**Exercise objective**
Print every one of the records below without changing a single character.

-- Begin Dataset entries --

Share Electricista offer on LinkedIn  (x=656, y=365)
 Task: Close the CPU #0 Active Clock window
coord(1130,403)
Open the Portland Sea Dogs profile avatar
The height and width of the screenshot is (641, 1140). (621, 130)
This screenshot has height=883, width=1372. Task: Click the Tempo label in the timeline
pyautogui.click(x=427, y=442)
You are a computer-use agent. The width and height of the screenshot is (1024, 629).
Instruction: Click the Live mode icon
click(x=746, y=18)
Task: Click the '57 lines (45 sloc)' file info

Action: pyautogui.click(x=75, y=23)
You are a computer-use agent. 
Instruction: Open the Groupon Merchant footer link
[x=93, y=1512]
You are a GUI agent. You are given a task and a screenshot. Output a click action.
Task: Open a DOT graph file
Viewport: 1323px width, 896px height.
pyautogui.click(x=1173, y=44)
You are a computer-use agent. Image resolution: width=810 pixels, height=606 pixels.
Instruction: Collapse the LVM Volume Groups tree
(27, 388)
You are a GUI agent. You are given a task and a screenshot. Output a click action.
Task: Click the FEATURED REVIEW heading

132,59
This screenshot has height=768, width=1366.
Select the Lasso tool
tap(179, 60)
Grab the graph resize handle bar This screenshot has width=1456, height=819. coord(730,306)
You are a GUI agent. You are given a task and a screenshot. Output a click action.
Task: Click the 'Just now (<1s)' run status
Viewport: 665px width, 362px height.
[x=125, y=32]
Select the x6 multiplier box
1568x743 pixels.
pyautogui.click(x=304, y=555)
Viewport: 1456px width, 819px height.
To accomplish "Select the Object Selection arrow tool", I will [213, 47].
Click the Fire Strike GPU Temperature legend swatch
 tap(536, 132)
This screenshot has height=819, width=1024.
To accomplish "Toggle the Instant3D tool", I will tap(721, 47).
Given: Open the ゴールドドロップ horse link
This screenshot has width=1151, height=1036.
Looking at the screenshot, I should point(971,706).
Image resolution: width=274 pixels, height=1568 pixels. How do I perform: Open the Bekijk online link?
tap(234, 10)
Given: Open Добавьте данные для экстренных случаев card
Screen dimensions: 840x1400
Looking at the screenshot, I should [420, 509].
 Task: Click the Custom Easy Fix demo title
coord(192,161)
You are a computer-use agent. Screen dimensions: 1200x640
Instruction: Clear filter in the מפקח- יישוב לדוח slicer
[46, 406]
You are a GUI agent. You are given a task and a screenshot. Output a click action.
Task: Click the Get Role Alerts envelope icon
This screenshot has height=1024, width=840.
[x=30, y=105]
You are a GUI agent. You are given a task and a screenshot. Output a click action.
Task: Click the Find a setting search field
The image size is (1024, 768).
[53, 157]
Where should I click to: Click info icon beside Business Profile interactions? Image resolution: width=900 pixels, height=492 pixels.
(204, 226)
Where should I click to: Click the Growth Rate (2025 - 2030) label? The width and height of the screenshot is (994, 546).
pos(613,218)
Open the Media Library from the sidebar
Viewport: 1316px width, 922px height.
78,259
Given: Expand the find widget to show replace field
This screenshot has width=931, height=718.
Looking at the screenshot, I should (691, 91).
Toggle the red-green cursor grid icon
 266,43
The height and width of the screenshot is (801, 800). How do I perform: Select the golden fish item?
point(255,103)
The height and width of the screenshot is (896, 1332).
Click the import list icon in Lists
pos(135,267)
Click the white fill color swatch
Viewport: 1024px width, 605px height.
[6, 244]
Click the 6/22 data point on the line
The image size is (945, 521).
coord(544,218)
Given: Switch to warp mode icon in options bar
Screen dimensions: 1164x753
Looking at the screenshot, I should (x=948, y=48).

-- End Dataset entries --

**Output**
Share Electricista offer on LinkedIn  (x=656, y=365)
 Task: Close the CPU #0 Active Clock window
coord(1130,403)
Open the Portland Sea Dogs profile avatar
The height and width of the screenshot is (641, 1140). (621, 130)
This screenshot has height=883, width=1372. Task: Click the Tempo label in the timeline
pyautogui.click(x=427, y=442)
You are a computer-use agent. The width and height of the screenshot is (1024, 629).
Instruction: Click the Live mode icon
click(x=746, y=18)
Task: Click the '57 lines (45 sloc)' file info

Action: pyautogui.click(x=75, y=23)
You are a computer-use agent. 
Instruction: Open the Groupon Merchant footer link
[x=93, y=1512]
You are a GUI agent. You are given a task and a screenshot. Output a click action.
Task: Open a DOT graph file
Viewport: 1323px width, 896px height.
pyautogui.click(x=1173, y=44)
You are a computer-use agent. Image resolution: width=810 pixels, height=606 pixels.
Instruction: Collapse the LVM Volume Groups tree
(27, 388)
You are a GUI agent. You are given a task and a screenshot. Output a click action.
Task: Click the FEATURED REVIEW heading

132,59
This screenshot has height=768, width=1366.
Select the Lasso tool
tap(179, 60)
Grab the graph resize handle bar This screenshot has width=1456, height=819. coord(730,306)
You are a GUI agent. You are given a task and a screenshot. Output a click action.
Task: Click the 'Just now (<1s)' run status
Viewport: 665px width, 362px height.
[x=125, y=32]
Select the x6 multiplier box
1568x743 pixels.
pyautogui.click(x=304, y=555)
Viewport: 1456px width, 819px height.
To accomplish "Select the Object Selection arrow tool", I will [213, 47].
Click the Fire Strike GPU Temperature legend swatch
 tap(536, 132)
This screenshot has height=819, width=1024.
To accomplish "Toggle the Instant3D tool", I will tap(721, 47).
Given: Open the ゴールドドロップ horse link
This screenshot has width=1151, height=1036.
Looking at the screenshot, I should point(971,706).
Image resolution: width=274 pixels, height=1568 pixels. How do I perform: Open the Bekijk online link?
tap(234, 10)
Given: Open Добавьте данные для экстренных случаев card
Screen dimensions: 840x1400
Looking at the screenshot, I should [420, 509].
 Task: Click the Custom Easy Fix demo title
coord(192,161)
You are a computer-use agent. Screen dimensions: 1200x640
Instruction: Clear filter in the מפקח- יישוב לדוח slicer
[46, 406]
You are a GUI agent. You are given a task and a screenshot. Output a click action.
Task: Click the Get Role Alerts envelope icon
This screenshot has height=1024, width=840.
[x=30, y=105]
You are a GUI agent. You are given a task and a screenshot. Output a click action.
Task: Click the Find a setting search field
The image size is (1024, 768).
[53, 157]
Where should I click to: Click info icon beside Business Profile interactions? Image resolution: width=900 pixels, height=492 pixels.
(204, 226)
Where should I click to: Click the Growth Rate (2025 - 2030) label? The width and height of the screenshot is (994, 546).
pos(613,218)
Open the Media Library from the sidebar
Viewport: 1316px width, 922px height.
78,259
Given: Expand the find widget to show replace field
This screenshot has width=931, height=718.
Looking at the screenshot, I should (691, 91).
Toggle the red-green cursor grid icon
 266,43
The height and width of the screenshot is (801, 800). How do I perform: Select the golden fish item?
point(255,103)
The height and width of the screenshot is (896, 1332).
Click the import list icon in Lists
pos(135,267)
Click the white fill color swatch
Viewport: 1024px width, 605px height.
[6, 244]
Click the 6/22 data point on the line
The image size is (945, 521).
coord(544,218)
Given: Switch to warp mode icon in options bar
Screen dimensions: 1164x753
Looking at the screenshot, I should (x=948, y=48).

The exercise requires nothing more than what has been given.